The BLS released the Employment Situation Summary for December today and it was another relatively good report overall. The U-3 unemployment rate decline again to 8.5% (8.3% without the seasonal adjustment) and the more inclusive (but not ideal) U-6 rate declined even more from 15.6% to 15.2%. The Establishment Survey portion of the summary (a survey of businesses) showed job creation of 200,000 for the month (212,000 private sector with a 12,000 loss from government) with strong input from logistics and distribution and manufacturing. October was revised up slightly and November was revised down slightly (November still gets one more revision next month). The Household Survey (the one we get the unemployment rate from) showed that the labor force participation rate stayed at 64% and the employment-population ratio stayed at 58.5%, although the number of discouraged workers fell (with the BLS noting that “Among the marginally attached, there were 945,000 discouraged workers in December, a decrease of 373,000 from a year earlier. (The data are not seasonally adjusted.) Discouraged workers are persons not currently looking for work because they believe no jobs are available for them.”). That is a pretty big decline and shows that while people may not be returning to the workforce in droves, they have appeared to have adjusted their lives so that working is no longer something they are considering pursuit of (ie retirement, stay at home parents, etc).

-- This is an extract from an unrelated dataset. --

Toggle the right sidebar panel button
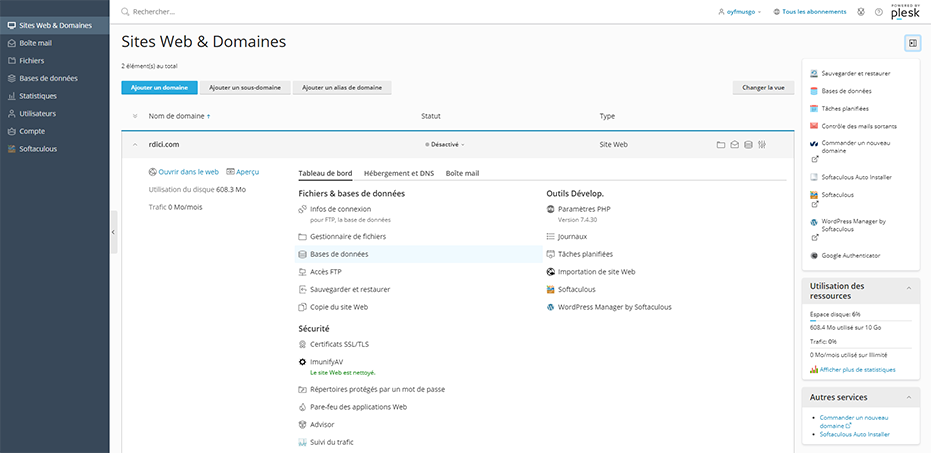931x453 pixels. pos(912,43)
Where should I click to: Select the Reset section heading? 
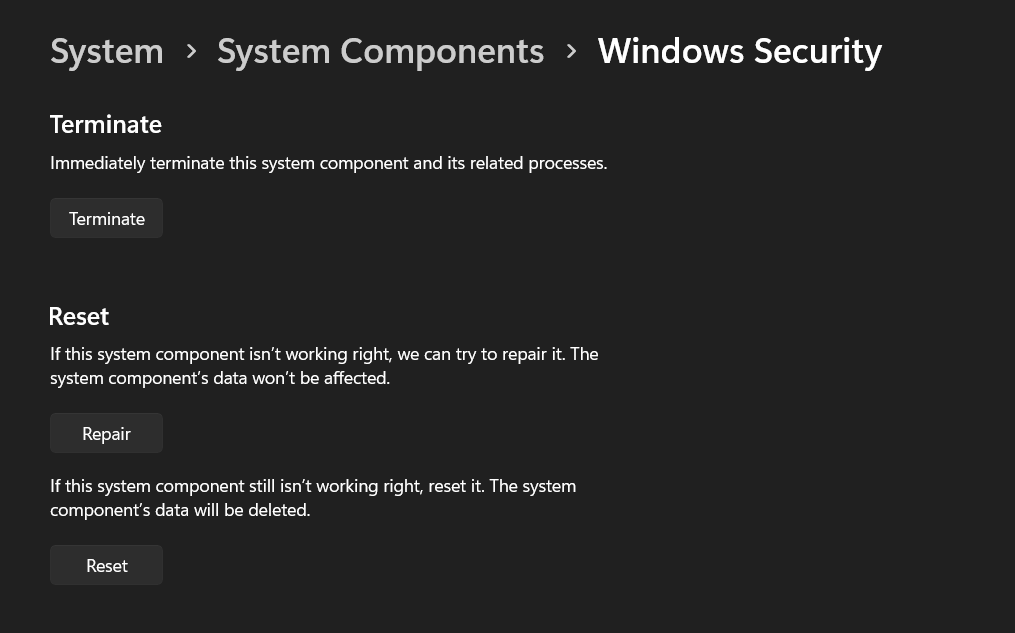[x=78, y=315]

Overall, this was a pretty good report and showed that job growth is continuing (1.9 million private sector jobs created last year in the Establishment Survey) and may even be accelerating with the continued declines we have seen in the initial unemployment claims data that has been coming out (Thursday’s was down the the 370’s for the week, not seen since May of 08). I personally believe that the labor force participation rates are not going to climb much this year, as due to the severity and length of the recession, many of those that dropped out have likely made adjustments to their lifestyles (ie retirement/stay at home/etc) and will not have a desire to return to the workforce just yet (and this appears to be bearing out int the data with the large yearly decline in the discouraged workers numbers). With a labor force participation rate between 64 and 64.5, we should see continued declines in the unemployment rate with current levels of job creation. While not ideal, the economy should benefit as more people who want/need to work find jobs coupled with the reduction in debt levels we have seen on personal balance sheets.
Finally, make note of next month’s report, as it will feature the benchmark revisions to the last year of Establishment Survey data (based on actual tax returns). I expect this to show that the BLS actually UNDERESTIMATED job creation last year and that the revision will add to last years job creation totals.